Dataset records:
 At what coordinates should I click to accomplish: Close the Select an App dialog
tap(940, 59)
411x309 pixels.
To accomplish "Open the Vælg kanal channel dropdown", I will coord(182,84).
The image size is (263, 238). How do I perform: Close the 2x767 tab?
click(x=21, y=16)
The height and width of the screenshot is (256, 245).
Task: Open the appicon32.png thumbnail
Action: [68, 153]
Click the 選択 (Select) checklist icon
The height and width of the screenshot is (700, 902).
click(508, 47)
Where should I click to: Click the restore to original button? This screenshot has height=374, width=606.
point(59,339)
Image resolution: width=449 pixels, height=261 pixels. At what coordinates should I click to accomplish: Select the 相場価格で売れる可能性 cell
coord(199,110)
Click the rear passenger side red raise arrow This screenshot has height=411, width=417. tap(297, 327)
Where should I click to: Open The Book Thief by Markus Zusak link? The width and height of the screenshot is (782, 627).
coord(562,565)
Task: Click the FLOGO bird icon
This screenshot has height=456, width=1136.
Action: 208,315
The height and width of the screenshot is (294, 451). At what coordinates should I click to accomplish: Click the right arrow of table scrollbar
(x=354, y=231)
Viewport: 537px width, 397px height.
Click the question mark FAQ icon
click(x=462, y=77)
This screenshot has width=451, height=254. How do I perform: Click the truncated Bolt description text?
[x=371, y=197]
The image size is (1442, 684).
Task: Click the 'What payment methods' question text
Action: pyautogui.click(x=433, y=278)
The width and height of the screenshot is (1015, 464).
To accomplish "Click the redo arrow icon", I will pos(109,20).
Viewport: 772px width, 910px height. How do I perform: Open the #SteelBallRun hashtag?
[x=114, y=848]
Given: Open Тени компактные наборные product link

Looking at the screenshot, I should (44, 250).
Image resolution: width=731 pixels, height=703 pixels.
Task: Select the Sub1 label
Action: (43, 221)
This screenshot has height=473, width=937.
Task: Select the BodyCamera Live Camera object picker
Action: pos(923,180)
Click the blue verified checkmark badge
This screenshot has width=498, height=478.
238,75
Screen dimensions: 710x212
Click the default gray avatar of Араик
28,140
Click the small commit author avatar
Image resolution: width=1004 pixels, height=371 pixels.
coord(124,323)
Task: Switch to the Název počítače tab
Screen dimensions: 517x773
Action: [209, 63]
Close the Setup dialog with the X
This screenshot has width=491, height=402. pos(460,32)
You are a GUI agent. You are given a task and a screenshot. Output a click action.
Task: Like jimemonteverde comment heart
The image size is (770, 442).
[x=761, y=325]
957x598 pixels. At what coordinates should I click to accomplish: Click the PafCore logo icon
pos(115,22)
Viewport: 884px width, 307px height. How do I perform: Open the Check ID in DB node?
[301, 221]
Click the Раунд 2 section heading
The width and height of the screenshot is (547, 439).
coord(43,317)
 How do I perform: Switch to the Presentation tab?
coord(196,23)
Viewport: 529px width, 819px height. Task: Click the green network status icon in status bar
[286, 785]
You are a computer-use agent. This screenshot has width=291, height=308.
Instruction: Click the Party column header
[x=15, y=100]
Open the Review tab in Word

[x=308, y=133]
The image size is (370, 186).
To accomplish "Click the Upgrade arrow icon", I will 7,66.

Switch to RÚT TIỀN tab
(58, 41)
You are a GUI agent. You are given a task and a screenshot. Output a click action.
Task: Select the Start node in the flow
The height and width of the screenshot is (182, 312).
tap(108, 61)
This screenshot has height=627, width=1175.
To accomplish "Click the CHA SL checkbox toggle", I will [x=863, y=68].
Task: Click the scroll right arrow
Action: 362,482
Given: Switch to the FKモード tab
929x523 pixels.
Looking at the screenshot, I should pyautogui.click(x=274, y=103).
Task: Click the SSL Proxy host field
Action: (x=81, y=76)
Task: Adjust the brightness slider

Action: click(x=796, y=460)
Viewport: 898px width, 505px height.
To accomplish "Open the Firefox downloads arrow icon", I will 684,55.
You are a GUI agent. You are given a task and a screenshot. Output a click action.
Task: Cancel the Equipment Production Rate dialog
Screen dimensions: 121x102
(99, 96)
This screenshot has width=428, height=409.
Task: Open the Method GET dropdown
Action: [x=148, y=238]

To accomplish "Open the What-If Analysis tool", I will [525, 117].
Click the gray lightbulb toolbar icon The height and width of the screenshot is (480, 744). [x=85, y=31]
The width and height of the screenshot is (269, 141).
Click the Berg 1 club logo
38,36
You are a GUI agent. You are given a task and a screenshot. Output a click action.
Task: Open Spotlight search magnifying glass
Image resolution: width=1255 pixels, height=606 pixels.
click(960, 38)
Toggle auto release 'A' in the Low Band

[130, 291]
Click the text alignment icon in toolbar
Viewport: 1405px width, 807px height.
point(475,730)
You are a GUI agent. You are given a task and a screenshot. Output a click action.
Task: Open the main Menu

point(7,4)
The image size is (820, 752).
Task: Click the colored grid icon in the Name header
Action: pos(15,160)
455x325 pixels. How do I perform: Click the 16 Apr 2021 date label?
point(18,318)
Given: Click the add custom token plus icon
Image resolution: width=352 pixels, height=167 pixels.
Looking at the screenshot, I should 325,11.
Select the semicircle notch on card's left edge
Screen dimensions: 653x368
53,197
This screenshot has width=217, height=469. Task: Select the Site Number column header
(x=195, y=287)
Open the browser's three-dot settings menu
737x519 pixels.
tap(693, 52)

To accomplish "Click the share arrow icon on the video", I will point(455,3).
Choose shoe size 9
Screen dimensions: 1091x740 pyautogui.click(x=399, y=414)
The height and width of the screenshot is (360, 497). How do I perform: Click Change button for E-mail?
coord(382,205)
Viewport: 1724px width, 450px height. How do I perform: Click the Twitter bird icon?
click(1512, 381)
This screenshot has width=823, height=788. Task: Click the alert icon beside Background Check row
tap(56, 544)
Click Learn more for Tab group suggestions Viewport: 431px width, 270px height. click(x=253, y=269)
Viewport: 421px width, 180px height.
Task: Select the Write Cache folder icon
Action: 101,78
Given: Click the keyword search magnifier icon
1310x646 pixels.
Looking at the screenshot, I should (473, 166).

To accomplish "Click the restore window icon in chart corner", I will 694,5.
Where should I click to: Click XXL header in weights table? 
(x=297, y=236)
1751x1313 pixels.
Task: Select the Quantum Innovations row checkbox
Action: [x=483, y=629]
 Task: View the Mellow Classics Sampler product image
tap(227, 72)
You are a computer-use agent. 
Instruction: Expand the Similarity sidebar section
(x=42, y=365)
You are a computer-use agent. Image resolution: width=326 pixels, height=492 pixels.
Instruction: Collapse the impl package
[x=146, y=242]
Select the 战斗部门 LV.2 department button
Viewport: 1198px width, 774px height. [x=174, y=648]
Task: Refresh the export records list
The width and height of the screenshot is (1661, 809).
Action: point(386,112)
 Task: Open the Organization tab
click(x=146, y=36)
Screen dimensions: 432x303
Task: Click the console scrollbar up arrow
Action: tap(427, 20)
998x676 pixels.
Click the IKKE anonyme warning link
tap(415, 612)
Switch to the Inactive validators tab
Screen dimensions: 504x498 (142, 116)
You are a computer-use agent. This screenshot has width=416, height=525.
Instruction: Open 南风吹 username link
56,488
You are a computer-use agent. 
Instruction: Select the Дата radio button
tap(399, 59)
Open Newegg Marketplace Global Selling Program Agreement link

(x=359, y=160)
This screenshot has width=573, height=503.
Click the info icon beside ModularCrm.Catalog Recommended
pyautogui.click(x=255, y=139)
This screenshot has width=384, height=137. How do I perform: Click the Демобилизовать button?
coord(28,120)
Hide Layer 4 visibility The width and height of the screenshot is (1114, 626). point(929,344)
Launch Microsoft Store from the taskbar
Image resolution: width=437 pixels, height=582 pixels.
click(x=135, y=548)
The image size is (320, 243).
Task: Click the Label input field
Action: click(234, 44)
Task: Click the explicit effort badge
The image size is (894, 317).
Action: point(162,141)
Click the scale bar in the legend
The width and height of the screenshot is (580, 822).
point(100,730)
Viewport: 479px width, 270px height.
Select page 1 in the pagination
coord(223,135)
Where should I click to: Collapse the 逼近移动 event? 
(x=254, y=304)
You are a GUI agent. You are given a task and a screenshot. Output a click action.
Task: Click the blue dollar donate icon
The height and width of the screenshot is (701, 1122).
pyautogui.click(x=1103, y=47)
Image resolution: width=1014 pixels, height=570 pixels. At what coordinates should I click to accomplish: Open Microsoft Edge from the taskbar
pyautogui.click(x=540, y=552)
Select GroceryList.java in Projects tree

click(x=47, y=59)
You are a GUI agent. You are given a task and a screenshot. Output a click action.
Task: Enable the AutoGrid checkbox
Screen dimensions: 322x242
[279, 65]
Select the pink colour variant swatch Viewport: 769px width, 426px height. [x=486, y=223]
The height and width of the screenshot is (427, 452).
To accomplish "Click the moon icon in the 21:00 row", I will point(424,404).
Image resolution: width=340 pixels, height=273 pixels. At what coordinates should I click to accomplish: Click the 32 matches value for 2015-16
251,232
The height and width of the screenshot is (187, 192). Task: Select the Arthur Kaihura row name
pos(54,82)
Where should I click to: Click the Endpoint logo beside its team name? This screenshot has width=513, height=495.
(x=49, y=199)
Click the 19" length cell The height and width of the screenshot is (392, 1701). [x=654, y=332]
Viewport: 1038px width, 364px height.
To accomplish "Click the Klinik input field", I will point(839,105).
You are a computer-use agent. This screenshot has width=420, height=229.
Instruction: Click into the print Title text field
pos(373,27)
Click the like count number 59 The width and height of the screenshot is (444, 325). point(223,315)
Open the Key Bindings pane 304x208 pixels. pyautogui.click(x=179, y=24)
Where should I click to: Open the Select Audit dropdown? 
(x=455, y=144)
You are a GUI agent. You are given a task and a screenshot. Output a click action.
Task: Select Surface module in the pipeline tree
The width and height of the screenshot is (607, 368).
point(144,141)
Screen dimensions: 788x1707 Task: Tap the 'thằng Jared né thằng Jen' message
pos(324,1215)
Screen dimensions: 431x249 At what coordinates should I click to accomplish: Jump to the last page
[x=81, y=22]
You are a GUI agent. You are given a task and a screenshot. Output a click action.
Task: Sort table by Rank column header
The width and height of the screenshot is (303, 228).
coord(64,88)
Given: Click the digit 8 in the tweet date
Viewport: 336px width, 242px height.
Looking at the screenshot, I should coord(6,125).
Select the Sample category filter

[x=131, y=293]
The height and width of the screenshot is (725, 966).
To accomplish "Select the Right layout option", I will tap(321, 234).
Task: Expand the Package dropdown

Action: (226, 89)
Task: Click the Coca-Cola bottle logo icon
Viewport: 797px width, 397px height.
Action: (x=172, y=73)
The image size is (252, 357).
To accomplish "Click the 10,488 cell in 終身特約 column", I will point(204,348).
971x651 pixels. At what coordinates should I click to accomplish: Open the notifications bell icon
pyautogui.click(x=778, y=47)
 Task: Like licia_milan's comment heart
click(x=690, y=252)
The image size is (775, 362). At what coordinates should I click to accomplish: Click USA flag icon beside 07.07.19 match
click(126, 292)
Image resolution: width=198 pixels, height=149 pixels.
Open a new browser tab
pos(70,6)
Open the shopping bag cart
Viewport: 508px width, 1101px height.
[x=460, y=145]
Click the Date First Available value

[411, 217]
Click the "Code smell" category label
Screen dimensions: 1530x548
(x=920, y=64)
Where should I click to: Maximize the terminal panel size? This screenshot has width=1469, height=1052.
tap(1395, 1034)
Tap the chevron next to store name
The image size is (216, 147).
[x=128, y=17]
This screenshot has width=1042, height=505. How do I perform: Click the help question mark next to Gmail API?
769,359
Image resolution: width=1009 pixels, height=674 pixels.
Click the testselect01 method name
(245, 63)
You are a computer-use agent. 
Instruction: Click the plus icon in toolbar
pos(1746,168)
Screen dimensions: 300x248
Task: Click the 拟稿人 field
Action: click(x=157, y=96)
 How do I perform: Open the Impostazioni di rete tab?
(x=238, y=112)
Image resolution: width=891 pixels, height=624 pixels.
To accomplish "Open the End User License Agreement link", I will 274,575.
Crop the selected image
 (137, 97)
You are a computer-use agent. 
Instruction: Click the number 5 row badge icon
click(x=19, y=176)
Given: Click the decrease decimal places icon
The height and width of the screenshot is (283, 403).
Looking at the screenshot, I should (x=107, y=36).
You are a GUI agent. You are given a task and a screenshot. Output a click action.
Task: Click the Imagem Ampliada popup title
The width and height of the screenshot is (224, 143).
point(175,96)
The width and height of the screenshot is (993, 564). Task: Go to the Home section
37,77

Assignment:
Using the data above, repeat exactly the lines that begin at the line with "The height and width of the screenshot is (294, 451)." and end at the line with "Screen dimensions: 710x212", both ends included.

Answer to the exercise:
The height and width of the screenshot is (294, 451). At what coordinates should I click to accomplish: Click the right arrow of table scrollbar
(x=354, y=231)
Viewport: 537px width, 397px height.
Click the question mark FAQ icon
click(x=462, y=77)
This screenshot has width=451, height=254. How do I perform: Click the truncated Bolt description text?
[x=371, y=197]
The image size is (1442, 684).
Task: Click the 'What payment methods' question text
Action: pyautogui.click(x=433, y=278)
The width and height of the screenshot is (1015, 464).
To accomplish "Click the redo arrow icon", I will pos(109,20).
Viewport: 772px width, 910px height. How do I perform: Open the #SteelBallRun hashtag?
[x=114, y=848]
Given: Open Тени компактные наборные product link

Looking at the screenshot, I should (44, 250).
Image resolution: width=731 pixels, height=703 pixels.
Task: Select the Sub1 label
Action: (43, 221)
This screenshot has height=473, width=937.
Task: Select the BodyCamera Live Camera object picker
Action: pos(923,180)
Click the blue verified checkmark badge
This screenshot has width=498, height=478.
238,75
Screen dimensions: 710x212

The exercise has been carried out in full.